I developed this method over a decade ago and it one of the main things that students report back as being so helpful in prepping them for the AP® Exam and all other unit exams. As any good teacher would do, feel free to copy what might work in your class and tweak things to match your own personality, teaching style, and the type of community and kids you have.
Why Sticky Notes?
- It is the “happy medium” for my wide range of students. The high level kids can just read the book and understand most of it so why make them write down all content via powerpoint? But, some of my students struggle and need me to explain more of the content which I do via sticky notes.
- It has a “kinesthetic” effect. The act of writing down info, then pulling it off and placing it on a page helps kids develop brain synapses for learning.
- Provides a great study tool for the AP® Exam. It had pictures, graphs and vocab all there with sticky notes to help guide them as to what’s important on each page.
- Kids like it. Its different and novel and kids need variety from their other classes.
- And, they really learn from it.
How do you do sticky notes?
- Prepare the sticky-notes ahead of time for your book. Compare to the Course and Exam Description “Essential Knowledge” standards that students must know.
- Write down what they need to know on each page without repeating what’s written. This could be vocab, a capture, figure, graph, picture or basic information on the page.
- Write down information to the appropriate page you textbook doesn’t cover it well. An example above is BOD-Biological Oxygen Demand. My book doesn’t cover it, so I added it on the page about water pollution on a sticky notes.
- Point out some important facts such as “#1 Culprit of groundwater pollution is underground storage tanks”.
What do students do?
I now flip so my sticky note lectures are on video, but when I lectured in class, I used a document camera and LCD to project. The kids brought in their books to class to copy the sticky-notes down. I explained the harder concepts and gave examples as we went through each page in the book.

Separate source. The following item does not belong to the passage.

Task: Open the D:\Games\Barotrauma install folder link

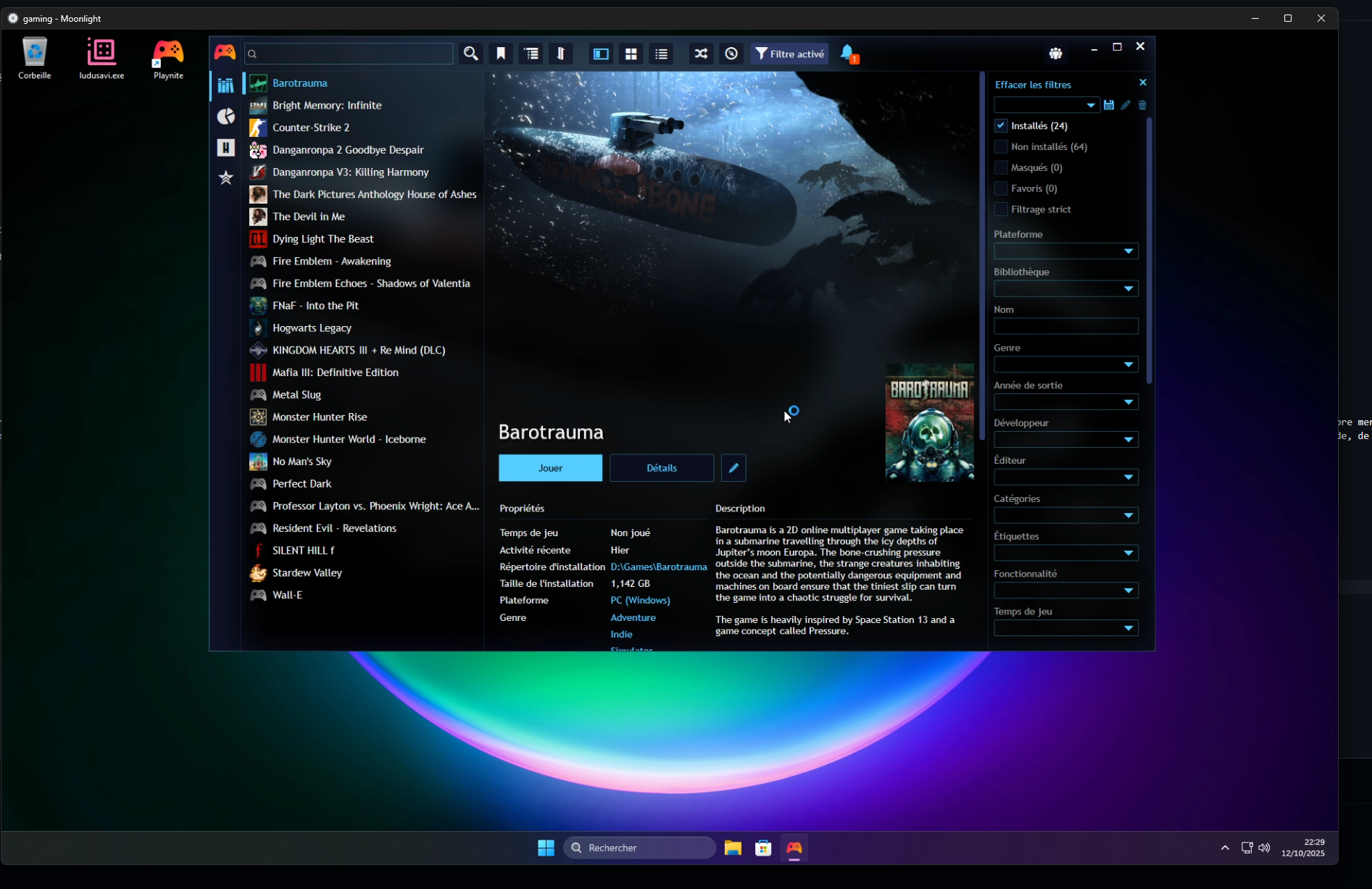Action: click(x=658, y=567)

During sticky-notes, I point out what figures and captions are important.
I expect kids to be able to read the book to obtain information. On this page, I point out the two items they are expected to know: Great Pacific Garbage Patch (GPGP) and Plastic Pollution.
This page has an important chart and I point out that the kids need to know that Europe is shrinking in population and Subsaharan Africa is growing.
I also added some extra information about Humus on this page.
Students now sticky note at home watching the videos on Edpuzzle. I embed questions about what I say in the Edpuzzle so kids have to listen to me explain the information. I also do a physical note-check the day before an exam. You can watch a sample lecture video on Youtube: Sample Sticky note lecture.
I also now give the option of doing sticky notes on lined paper. Students make a box and write the page number of the sticky note in the box along with the same information. A few students prefer this method, but the majority of my students purchase and use actual sticky notes.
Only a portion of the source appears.